Reputation: 21
This is our code:
import pandas as pd
import matplotlib as plt
import time
from collections import deque
import numpy as np
from scipy.spatial.distance import pdist
from sensoryimmersion.Utils import project_constants as con
def calculate_centroid(points):
"""
Calculate the centroid of a list of points represented as (x, y) coordinates.
:param points: A list of (x, y) coordinate tuples.
:return: The centroid as a (x, y) tuple.
"""
num_points = len(points)
if num_points == 0:
return None # Return None for an empty list of points
# Calculate the sum of x and y coordinates separately
sum_x = sum(point[0] for point in points)
sum_y = sum(point[1] for point in points)
# Calculate the centroid coordinates
centroid_x = sum_x / num_points
centroid_y = sum_y / num_points
return (centroid_x, centroid_y)
def vector_dispersion(vectors):
'''
from pupil labs: https://github.com/pupil-labs/pupil/blob/master/pupil_src/shared_modules/fixation_detector.py
Params
-------
vectors (3xM array)
3d gaze points of m original observations in an 3-dimensional space where each observation is (x, y, z)
Return
-------
dispersion_cosine (float)
value of the dispersion in degrees
'''
distances = pdist(vectors, metric="cosine")

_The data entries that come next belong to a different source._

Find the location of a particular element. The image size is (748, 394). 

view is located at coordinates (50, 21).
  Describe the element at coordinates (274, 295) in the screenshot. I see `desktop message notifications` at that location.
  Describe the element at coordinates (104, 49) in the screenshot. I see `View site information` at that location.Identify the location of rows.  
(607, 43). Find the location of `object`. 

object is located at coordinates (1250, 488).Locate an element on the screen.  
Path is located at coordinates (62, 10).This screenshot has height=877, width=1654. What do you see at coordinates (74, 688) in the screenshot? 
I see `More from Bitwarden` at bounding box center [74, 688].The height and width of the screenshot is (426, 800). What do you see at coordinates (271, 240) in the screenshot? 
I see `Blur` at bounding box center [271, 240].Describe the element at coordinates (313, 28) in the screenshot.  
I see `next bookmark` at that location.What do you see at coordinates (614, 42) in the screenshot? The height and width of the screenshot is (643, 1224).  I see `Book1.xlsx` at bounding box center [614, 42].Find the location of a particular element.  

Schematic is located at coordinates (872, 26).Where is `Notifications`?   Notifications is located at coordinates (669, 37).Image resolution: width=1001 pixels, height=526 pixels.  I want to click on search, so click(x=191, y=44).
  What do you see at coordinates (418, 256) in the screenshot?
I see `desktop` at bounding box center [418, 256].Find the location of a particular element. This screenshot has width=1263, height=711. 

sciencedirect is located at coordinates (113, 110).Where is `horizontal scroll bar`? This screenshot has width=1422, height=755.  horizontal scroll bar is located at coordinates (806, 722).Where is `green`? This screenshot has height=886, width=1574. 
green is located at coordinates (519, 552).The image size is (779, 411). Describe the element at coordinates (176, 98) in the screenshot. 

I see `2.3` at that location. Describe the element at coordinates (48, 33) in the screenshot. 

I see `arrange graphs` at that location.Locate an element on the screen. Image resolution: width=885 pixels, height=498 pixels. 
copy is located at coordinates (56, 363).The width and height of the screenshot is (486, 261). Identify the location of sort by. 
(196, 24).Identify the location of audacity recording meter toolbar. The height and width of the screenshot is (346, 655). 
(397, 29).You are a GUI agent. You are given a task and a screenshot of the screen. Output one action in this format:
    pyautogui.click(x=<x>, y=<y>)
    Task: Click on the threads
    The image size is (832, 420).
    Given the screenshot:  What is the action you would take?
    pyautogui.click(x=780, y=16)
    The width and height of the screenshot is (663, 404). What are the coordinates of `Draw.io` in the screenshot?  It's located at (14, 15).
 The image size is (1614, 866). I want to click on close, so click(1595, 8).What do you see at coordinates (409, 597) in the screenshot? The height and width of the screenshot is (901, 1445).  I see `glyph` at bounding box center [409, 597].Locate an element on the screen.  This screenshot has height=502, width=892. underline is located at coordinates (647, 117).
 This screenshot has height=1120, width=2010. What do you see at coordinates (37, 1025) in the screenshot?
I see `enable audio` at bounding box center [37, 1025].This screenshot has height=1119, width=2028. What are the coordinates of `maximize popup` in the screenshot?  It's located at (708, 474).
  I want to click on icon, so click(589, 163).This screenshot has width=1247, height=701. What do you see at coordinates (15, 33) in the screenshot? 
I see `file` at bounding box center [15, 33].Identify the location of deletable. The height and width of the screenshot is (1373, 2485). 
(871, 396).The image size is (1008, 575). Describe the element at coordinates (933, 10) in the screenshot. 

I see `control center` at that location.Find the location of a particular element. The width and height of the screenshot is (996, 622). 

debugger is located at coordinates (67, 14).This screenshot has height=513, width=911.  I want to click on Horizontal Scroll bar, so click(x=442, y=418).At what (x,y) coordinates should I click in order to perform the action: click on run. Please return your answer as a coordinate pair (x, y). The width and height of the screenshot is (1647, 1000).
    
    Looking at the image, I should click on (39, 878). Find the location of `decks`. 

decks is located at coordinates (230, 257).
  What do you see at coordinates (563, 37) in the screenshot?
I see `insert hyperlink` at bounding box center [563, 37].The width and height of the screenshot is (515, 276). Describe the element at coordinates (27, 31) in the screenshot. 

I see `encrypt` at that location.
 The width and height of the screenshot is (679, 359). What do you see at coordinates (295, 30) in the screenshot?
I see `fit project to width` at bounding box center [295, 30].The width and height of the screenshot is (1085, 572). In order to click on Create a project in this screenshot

dispersion_cosine = np.arccos(1.0 - distances.max()) # arccos function returns radians
dispersion_deg = np.rad2deg(dispersion_cosine)
return dispersion_deg
def fill_window_from_gazedeque(window, gaze_deque):
'''
Returns window deque and gaze deque with the minimum duration on the window deque from the gaze deque, or an
empty deque if not enough points are present on the gaze deque
Params
------
window (NxM deque of tuples)
deque of namedtuples from gaze dataframe with an attribute "gaze_timestamp" that marks the time in seconds
gaze_deque (NxM deque of tuples)
deque of namedtuples from gaze dataframe with an attribute "gaze_timestamp" that marks the time in seconds
Return
------
window (NxM deque of tuples)
deque with data that reaches the minimum duration, or empty if not enough data points are left
from the gaze deque
gaze_deque (NxM deque of tuples)
deque with data where the leftmost tuple does surpasses the minimum duration
'''
if len(window) == 0:
print("window is empty; make sure there is at least one point. returning empty window.")
else:
while ((window[-1].gaze_timestamp - window[0].gaze_timestamp) * 1000) < con.MIN_DURATION and len(
gaze_deque) > 0:
if len(gaze_deque) == 0:
# min duration cannot be reached, no more points left on gaze deque
return deque(), deque()
next_gaze_row = gaze_deque.popleft()
window.append(next_gaze_row)
return window, gaze_deque
def write_fixation_window_to_csv(
gaze_df,
window,
window_dispersion,
window_centroid,
fixation_id,
gaze_csv_path=con.EVENTS_FILEPATH,
fixations_only_csv_path=con.FIXATIONS_FILEPATH
):
window_start_idx = window[0].Index # row idx of first gaze point in data
window_end_idx = window[-1].Index # row idx of last gaze point in data
print("id:", fixation_id)
print("\tduration:", (window[-1].gaze_timestamp - window[0].gaze_timestamp) * 1000)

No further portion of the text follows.